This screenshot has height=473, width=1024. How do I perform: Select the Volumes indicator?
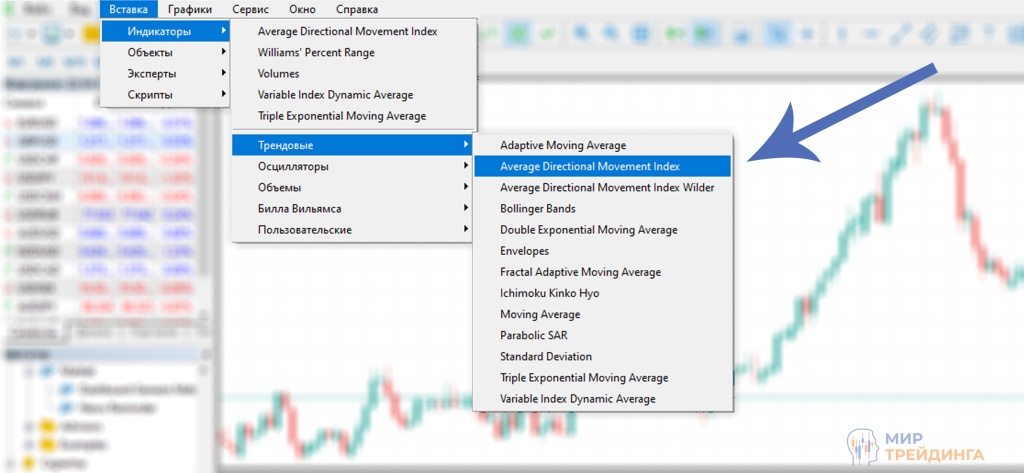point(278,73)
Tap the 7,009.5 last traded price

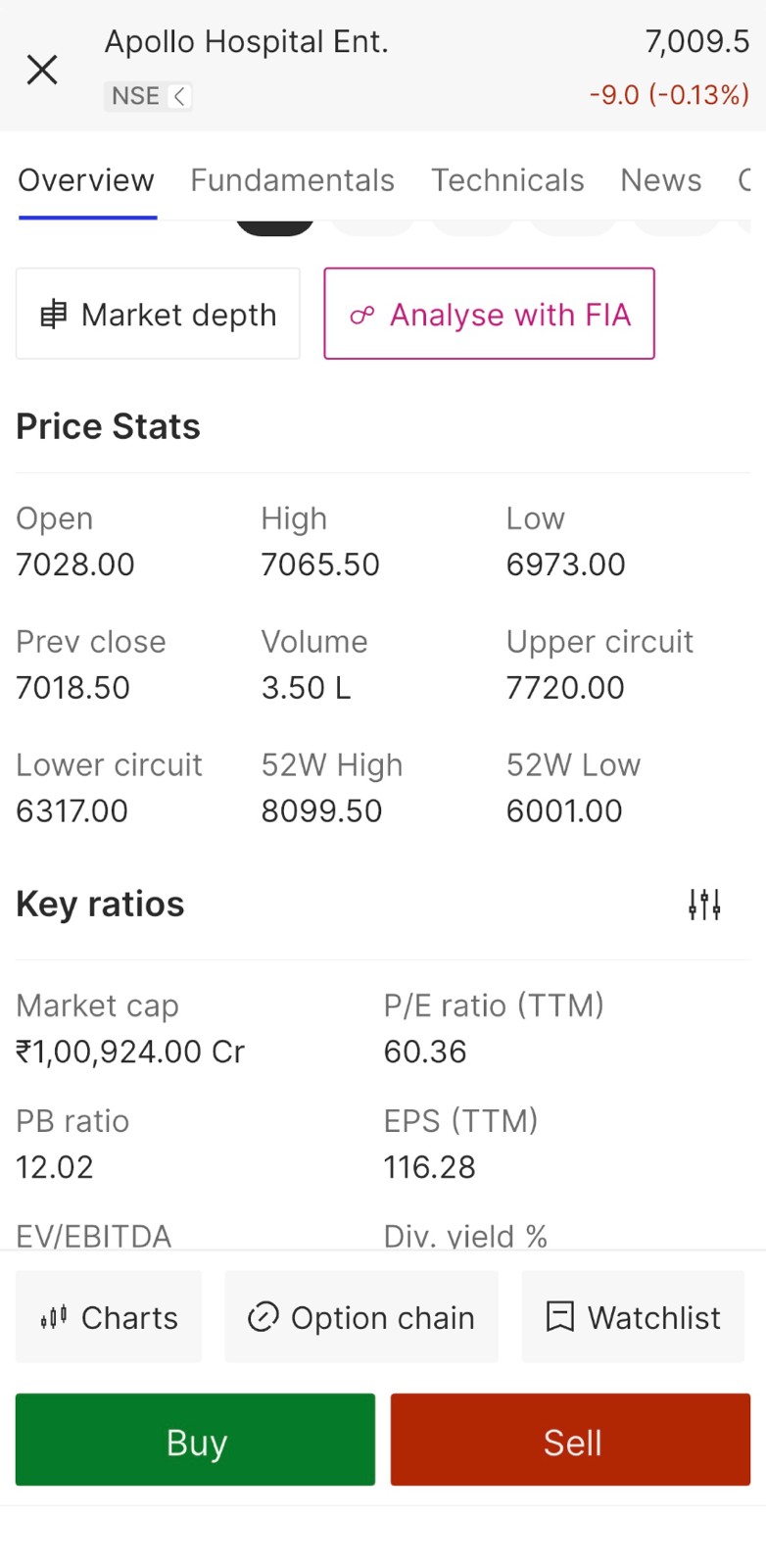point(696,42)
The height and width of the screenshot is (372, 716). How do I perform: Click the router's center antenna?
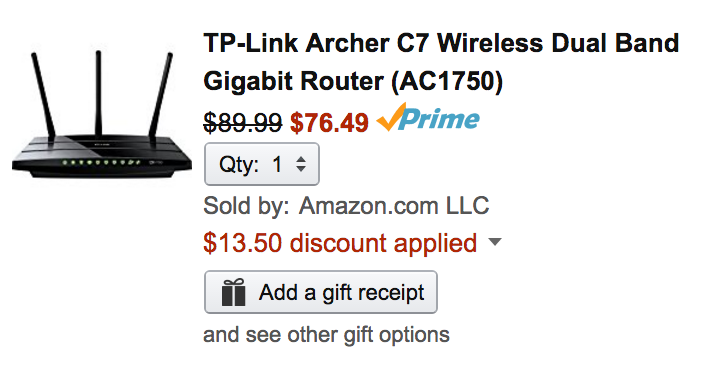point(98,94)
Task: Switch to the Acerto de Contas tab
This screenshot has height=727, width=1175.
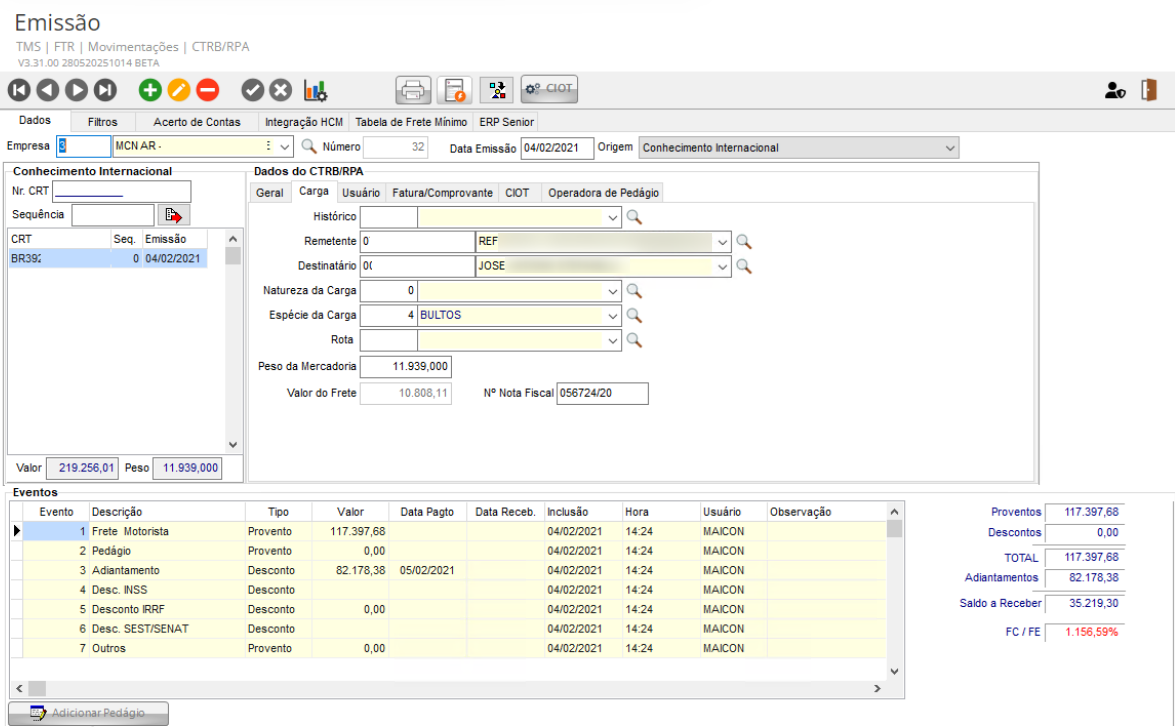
----
_The problem_. Rewrite all of the entries above, replacing "screenshot" with "image" and changing nothing else. Omit the pictures from your version.

_Solution to this task_.
This image has height=473, width=1024. How do I perform: Select the Volumes indicator?
point(278,73)
Tap the 7,009.5 last traded price

point(696,42)
The height and width of the image is (372, 716). How do I perform: Click the router's center antenna?
point(98,94)
Task: Switch to the Acerto de Contas tab
This image has height=727, width=1175.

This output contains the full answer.